(Records contained in a dataset)

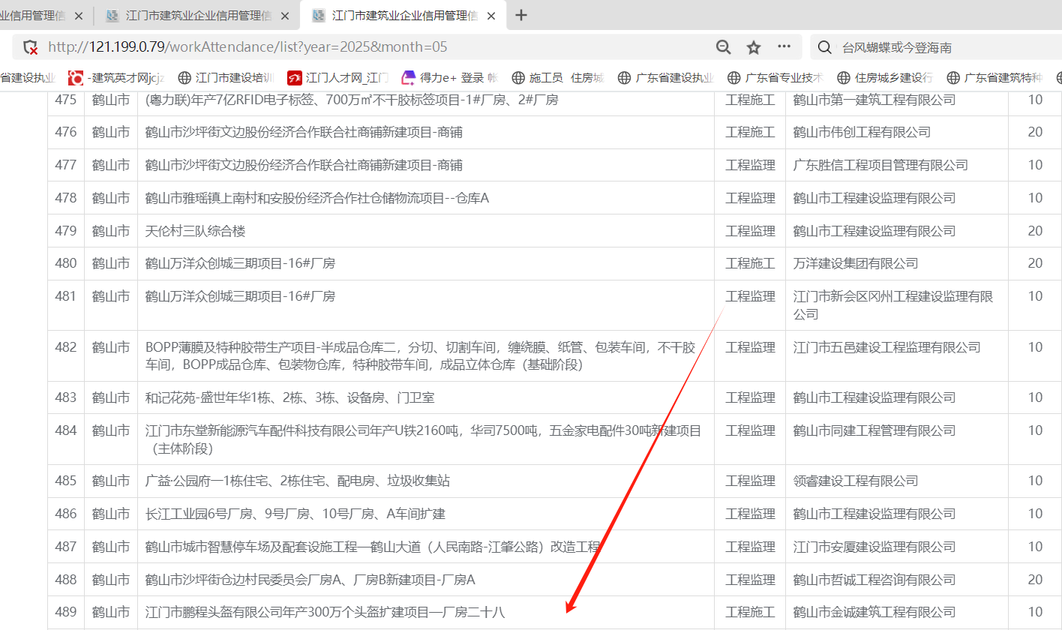Click the search magnifier icon in search box
The image size is (1062, 630).
(824, 47)
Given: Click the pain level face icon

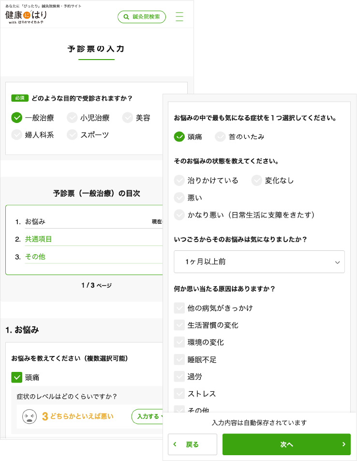Looking at the screenshot, I should pyautogui.click(x=30, y=416).
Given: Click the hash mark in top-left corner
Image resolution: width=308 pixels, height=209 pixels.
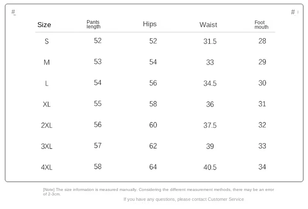Looking at the screenshot, I should pos(14,12).
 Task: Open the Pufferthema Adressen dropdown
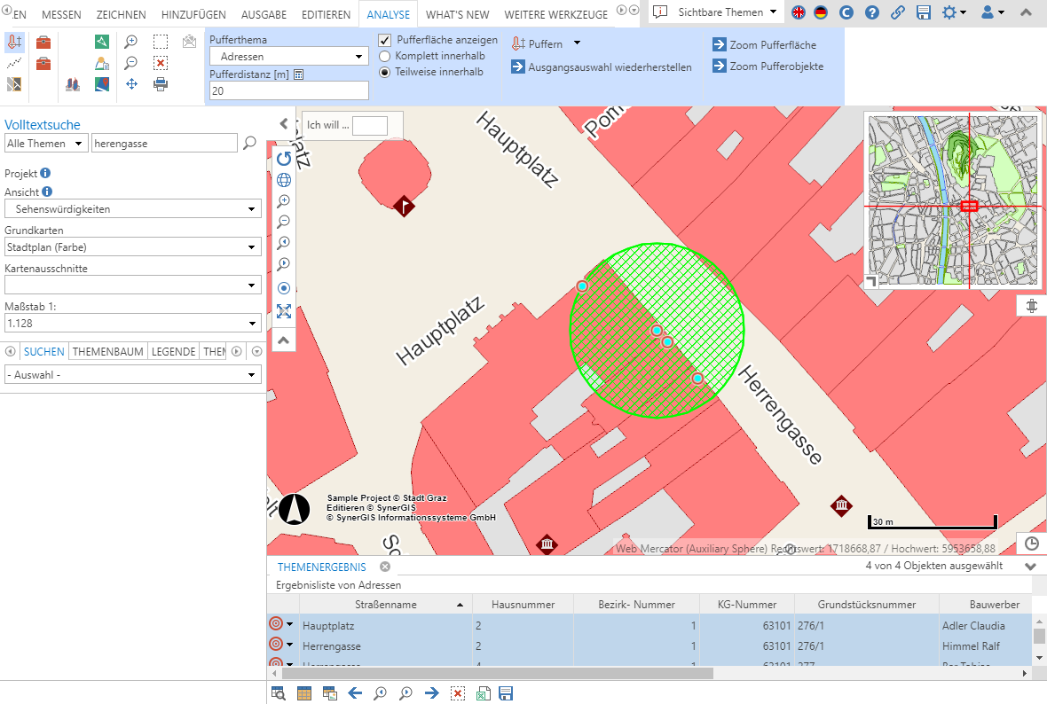[288, 57]
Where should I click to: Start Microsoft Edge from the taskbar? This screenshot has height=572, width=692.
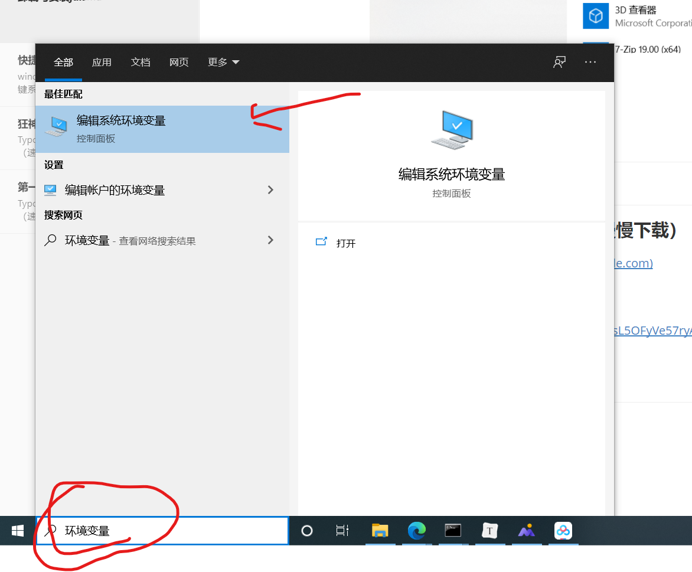tap(417, 531)
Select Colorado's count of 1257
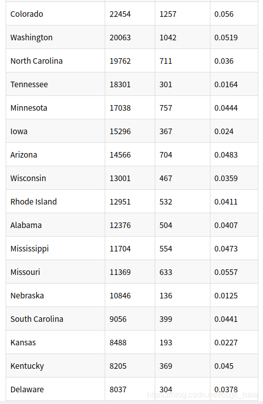Image resolution: width=263 pixels, height=404 pixels. pyautogui.click(x=168, y=14)
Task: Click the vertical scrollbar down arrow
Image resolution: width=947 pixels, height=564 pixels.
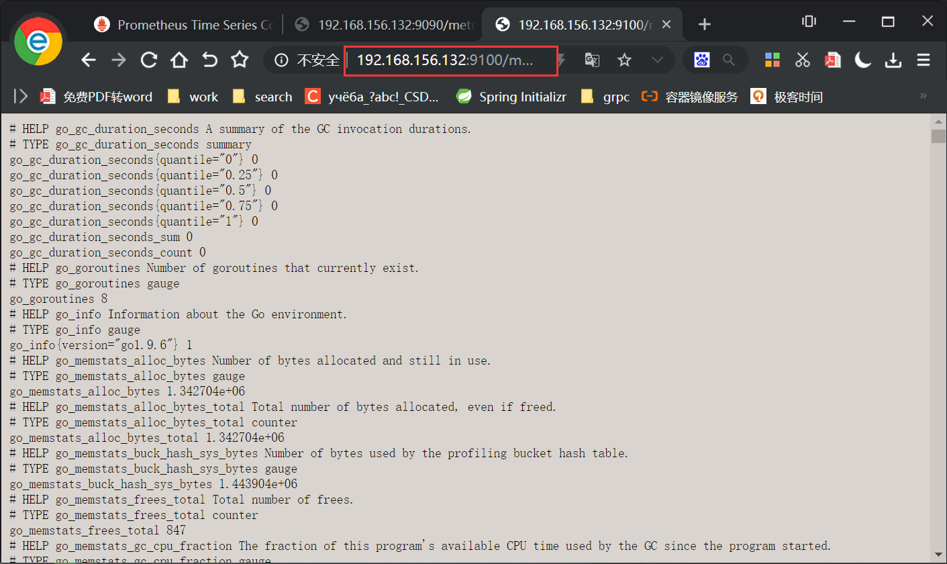Action: tap(939, 555)
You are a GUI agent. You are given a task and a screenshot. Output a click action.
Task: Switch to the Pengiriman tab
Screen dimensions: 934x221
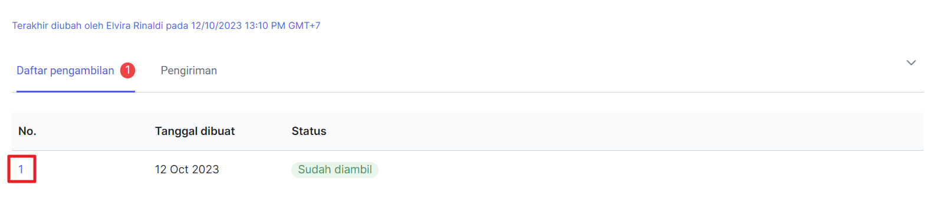[189, 70]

Exercise prompt:
Exact lines, nothing more: output the one with "Given: Click the pain level face icon" and every later line through the end of the data, skipping pictures.

Response to the exercise:
Given: Click the pain level face icon

Looking at the screenshot, I should pyautogui.click(x=30, y=416).
Given: Click the hash mark in top-left corner
Image resolution: width=308 pixels, height=209 pixels.
Looking at the screenshot, I should pos(14,12).
 Task: Open the Pufferthema Adressen dropdown
[288, 57]
Where should I click to: Start Microsoft Edge from the taskbar? This screenshot has height=572, width=692.
tap(417, 531)
Select Colorado's count of 1257
Image resolution: width=263 pixels, height=404 pixels. pyautogui.click(x=168, y=14)
Task: Click the vertical scrollbar down arrow
Image resolution: width=947 pixels, height=564 pixels.
Action: tap(939, 555)
You are a GUI agent. You are given a task and a screenshot. Output a click action.
Task: Switch to the Pengiriman tab
Screen dimensions: 934x221
[189, 70]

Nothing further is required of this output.